President Donald Trump publicly attacked two of his own Supreme Court appointees and threatened to expand the Court's membership after a 6-3 majority invalidated his administration's broad tariff regime under the International Emergency Economic Powers Act. Trump posted on social media that the ruling "cost the United States 159 Billion Dollars" and warned that he would "PACK THE COURT" in response [1]. The targets of his criticism were Justices Neil Gorsuch and Amy Coney Barrett, both of whom he nominated and the Senate confirmed during his first term [1].
The ruling at issue, *Learning Resources Inc. v. Trump*, was decided Feb. 20, 2026, with Chief Justice John Roberts authoring the majority opinion [1]. The Court held, 6-3, that IEEPA does not grant the president authority to impose sweeping tariffs of the kind the administration had levied [1]. Gorsuch and Barrett joined Roberts and three other justices in the majority. Justices Samuel Alito, Clarence Thomas, and Brett Kavanaugh dissented [1]. The case was brought by Learning Resources Inc., a toy and educational-materials manufacturer, challenging the tariffs as exceeding executive statutory authority.

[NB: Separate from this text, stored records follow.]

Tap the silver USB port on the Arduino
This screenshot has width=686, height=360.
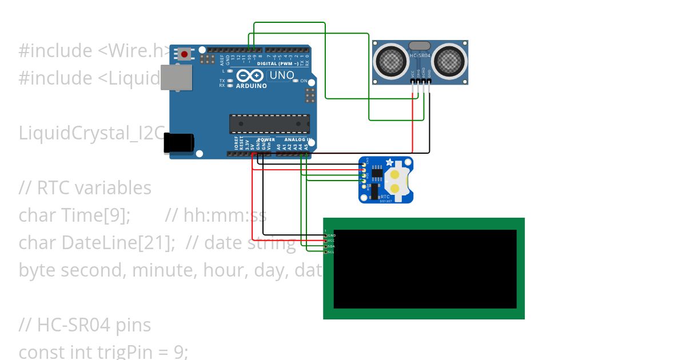click(176, 77)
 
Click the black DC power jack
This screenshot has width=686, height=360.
click(178, 143)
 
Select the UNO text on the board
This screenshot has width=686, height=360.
click(282, 75)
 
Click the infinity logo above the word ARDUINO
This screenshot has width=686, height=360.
click(249, 76)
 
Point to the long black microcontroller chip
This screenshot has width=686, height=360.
click(269, 124)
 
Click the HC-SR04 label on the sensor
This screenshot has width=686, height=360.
click(420, 56)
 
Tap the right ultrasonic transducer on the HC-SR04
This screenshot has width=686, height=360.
click(450, 59)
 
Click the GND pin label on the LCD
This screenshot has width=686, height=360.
click(332, 235)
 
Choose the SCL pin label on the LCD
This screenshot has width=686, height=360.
click(331, 252)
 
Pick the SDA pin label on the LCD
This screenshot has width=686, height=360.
click(331, 246)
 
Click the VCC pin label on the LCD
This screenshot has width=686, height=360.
click(331, 241)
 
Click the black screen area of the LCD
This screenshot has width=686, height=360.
click(425, 269)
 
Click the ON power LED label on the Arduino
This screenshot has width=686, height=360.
click(304, 81)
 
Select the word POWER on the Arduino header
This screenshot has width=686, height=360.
click(266, 139)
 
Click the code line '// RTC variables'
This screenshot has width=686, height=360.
click(85, 188)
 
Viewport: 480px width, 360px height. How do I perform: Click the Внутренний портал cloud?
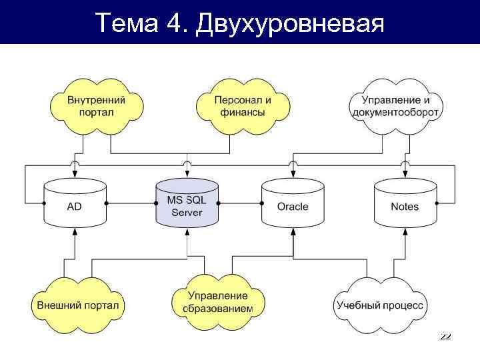pos(97,105)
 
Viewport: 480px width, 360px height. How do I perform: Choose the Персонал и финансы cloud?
pos(243,105)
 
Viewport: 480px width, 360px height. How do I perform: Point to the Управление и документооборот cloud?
pos(395,105)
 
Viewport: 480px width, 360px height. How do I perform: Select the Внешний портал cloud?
pos(78,305)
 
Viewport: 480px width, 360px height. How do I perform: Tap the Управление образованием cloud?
pos(218,302)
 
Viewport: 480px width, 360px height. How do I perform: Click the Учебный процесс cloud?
pos(379,305)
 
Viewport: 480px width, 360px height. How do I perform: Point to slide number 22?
pos(445,337)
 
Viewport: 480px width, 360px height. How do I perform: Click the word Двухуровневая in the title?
pos(291,24)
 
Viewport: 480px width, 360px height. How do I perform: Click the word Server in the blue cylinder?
pos(187,213)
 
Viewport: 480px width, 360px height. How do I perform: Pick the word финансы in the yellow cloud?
pos(243,113)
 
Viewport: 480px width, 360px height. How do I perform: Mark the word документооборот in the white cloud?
pos(395,113)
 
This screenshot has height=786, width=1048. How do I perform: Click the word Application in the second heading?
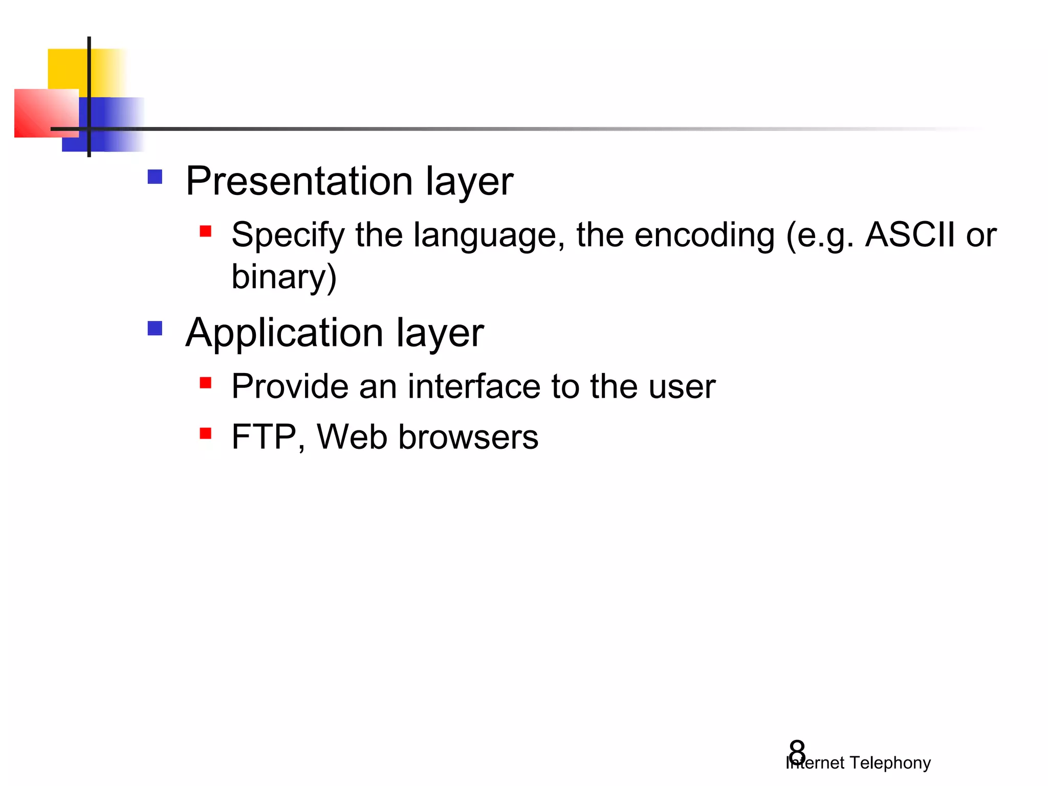point(284,333)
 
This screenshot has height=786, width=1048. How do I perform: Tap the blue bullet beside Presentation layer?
point(155,177)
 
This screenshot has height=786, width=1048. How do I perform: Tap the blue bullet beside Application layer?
point(155,328)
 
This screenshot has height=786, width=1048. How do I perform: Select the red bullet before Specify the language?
point(206,231)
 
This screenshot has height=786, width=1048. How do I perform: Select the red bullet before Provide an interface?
point(206,383)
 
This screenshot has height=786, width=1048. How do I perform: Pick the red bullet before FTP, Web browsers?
point(206,434)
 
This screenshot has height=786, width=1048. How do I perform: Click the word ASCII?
point(909,235)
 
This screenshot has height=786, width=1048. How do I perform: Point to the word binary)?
point(284,277)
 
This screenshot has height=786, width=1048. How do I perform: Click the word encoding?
point(704,235)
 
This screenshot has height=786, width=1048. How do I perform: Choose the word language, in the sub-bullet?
point(489,235)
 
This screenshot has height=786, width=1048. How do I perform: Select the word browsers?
point(468,438)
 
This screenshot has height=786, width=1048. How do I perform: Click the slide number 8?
point(797,752)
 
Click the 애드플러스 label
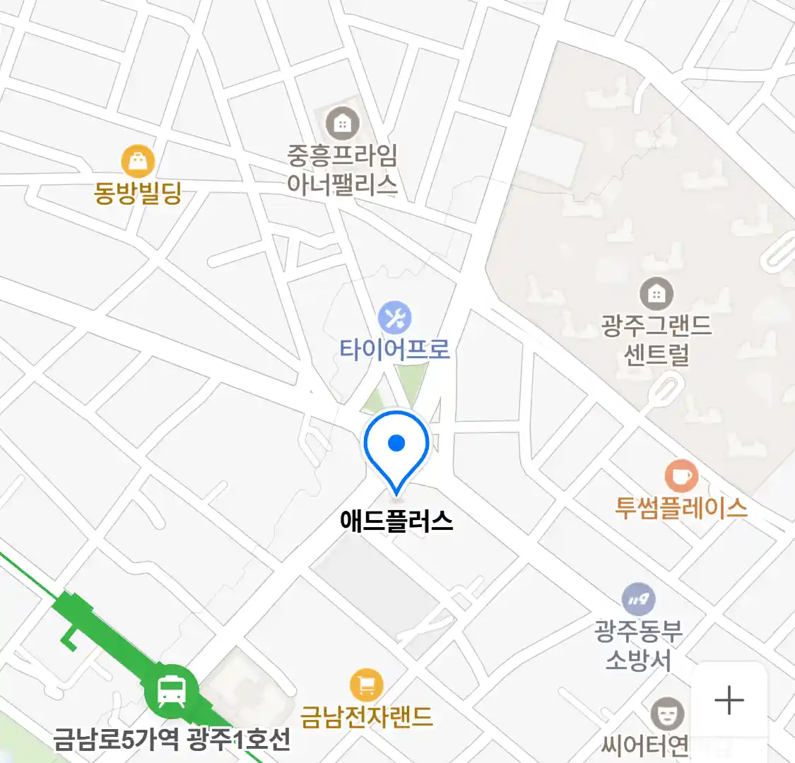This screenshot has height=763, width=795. [396, 521]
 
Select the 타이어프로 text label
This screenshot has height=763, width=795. [394, 349]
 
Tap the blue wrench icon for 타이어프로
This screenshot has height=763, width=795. [394, 318]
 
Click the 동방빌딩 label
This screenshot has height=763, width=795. [139, 192]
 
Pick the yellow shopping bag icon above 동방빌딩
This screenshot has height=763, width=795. [138, 162]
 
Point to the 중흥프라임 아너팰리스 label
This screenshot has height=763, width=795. [342, 170]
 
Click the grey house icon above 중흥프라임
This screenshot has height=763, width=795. [343, 124]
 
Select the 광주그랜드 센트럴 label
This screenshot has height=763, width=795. [656, 340]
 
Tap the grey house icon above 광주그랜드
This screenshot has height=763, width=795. [656, 294]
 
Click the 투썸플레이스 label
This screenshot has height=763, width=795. [681, 508]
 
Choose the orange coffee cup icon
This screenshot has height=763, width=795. [681, 476]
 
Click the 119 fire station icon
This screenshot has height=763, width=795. [639, 600]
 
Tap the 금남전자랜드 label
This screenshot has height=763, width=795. [366, 717]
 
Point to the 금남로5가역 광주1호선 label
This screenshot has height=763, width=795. [172, 740]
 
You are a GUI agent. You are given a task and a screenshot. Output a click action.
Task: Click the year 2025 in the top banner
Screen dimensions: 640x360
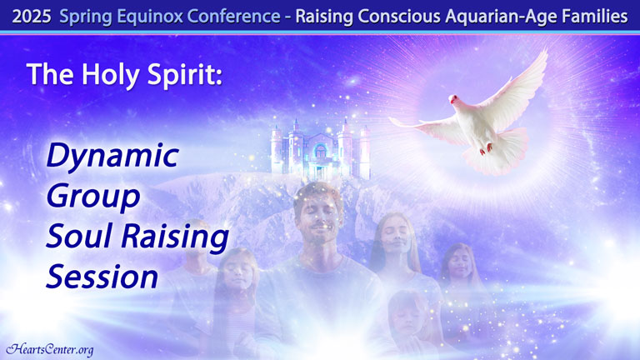pyautogui.click(x=32, y=17)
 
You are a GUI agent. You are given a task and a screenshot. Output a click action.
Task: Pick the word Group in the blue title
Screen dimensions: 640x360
pyautogui.click(x=93, y=198)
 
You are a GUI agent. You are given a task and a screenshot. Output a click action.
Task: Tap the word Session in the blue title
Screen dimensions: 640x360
pyautogui.click(x=102, y=277)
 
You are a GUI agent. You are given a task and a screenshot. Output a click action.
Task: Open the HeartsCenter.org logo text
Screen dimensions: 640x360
pyautogui.click(x=50, y=349)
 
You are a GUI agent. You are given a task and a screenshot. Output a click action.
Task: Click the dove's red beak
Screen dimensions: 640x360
pyautogui.click(x=452, y=98)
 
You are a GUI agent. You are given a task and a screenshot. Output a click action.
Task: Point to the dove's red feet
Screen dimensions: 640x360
pyautogui.click(x=486, y=148)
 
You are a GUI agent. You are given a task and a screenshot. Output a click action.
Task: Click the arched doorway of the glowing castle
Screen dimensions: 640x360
pyautogui.click(x=321, y=152)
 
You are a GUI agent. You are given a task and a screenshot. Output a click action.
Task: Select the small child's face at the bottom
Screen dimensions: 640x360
pyautogui.click(x=408, y=315)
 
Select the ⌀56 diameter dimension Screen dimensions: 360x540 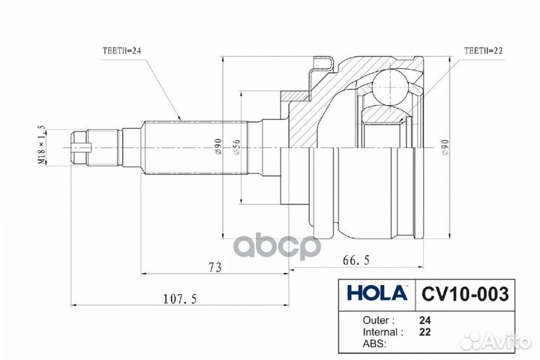click(x=236, y=148)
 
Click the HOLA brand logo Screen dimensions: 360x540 click(x=376, y=292)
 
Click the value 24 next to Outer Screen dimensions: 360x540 click(x=424, y=319)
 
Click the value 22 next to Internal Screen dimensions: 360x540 click(x=424, y=332)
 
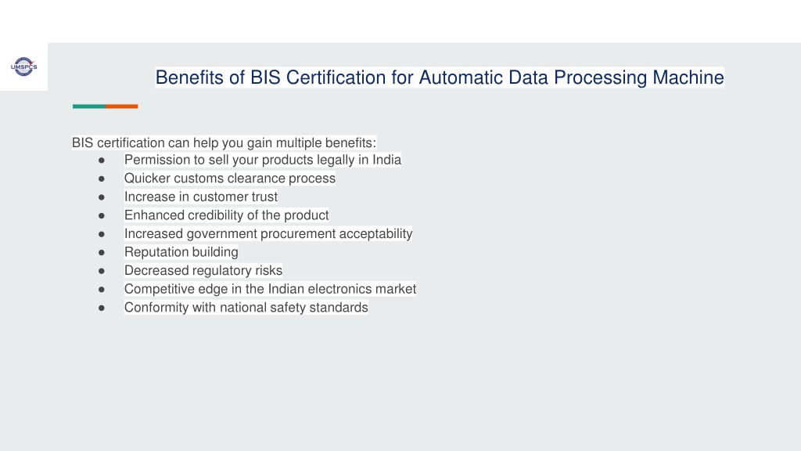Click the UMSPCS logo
(24, 67)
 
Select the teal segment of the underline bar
(89, 106)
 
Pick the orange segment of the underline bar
(122, 106)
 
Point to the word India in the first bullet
(386, 160)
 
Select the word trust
(264, 197)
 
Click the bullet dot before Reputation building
(102, 253)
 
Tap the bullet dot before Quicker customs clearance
(102, 179)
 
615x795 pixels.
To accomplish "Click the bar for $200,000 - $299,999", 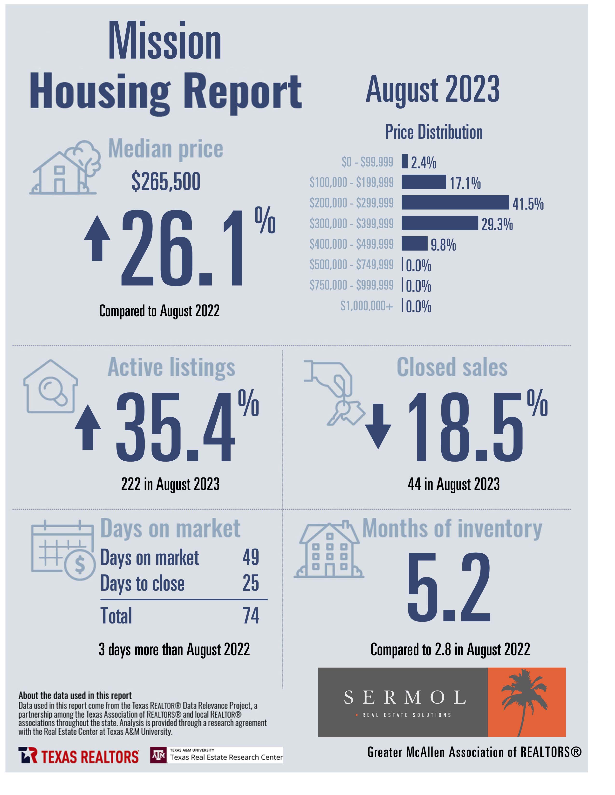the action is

The decision was handed down by the Supreme Court of the United States, Washington, D.C.
The ruling carries significant structural weight. IEEPA had served as the administration's primary legal vehicle for unilaterally imposing tariffs without congressional authorization. By holding that the statute does not reach that far, the majority effectively stripped the executive branch of a key instrument for trade policy conducted outside the normal legislative process [1]. The decision constrains not only the current administration but any future president who might invoke IEEPA for similar purposes. Trump's threat to pack the Court, if translated into legislation, would require an act of Congress and faces long odds in either chamber, but the public statement itself injects political pressure into the judiciary's institutional environment [1].
The administration has not announced a formal legal response to the ruling, and no emergency application or motion for reconsideration has been publicly filed as of the date of Trump's social-media posts [1]. Congressional reaction is forming. Lawmakers in both parties will face pressure to clarify IEEPA's scope through legislation, and any court-expansion bill would require committee action before reaching the floor. The combination of a sweeping statutory loss and a presidential threat against specific sitting justices sets the stage for a prolonged separation-of-powers confrontation between the executive branch and the federal judiciary.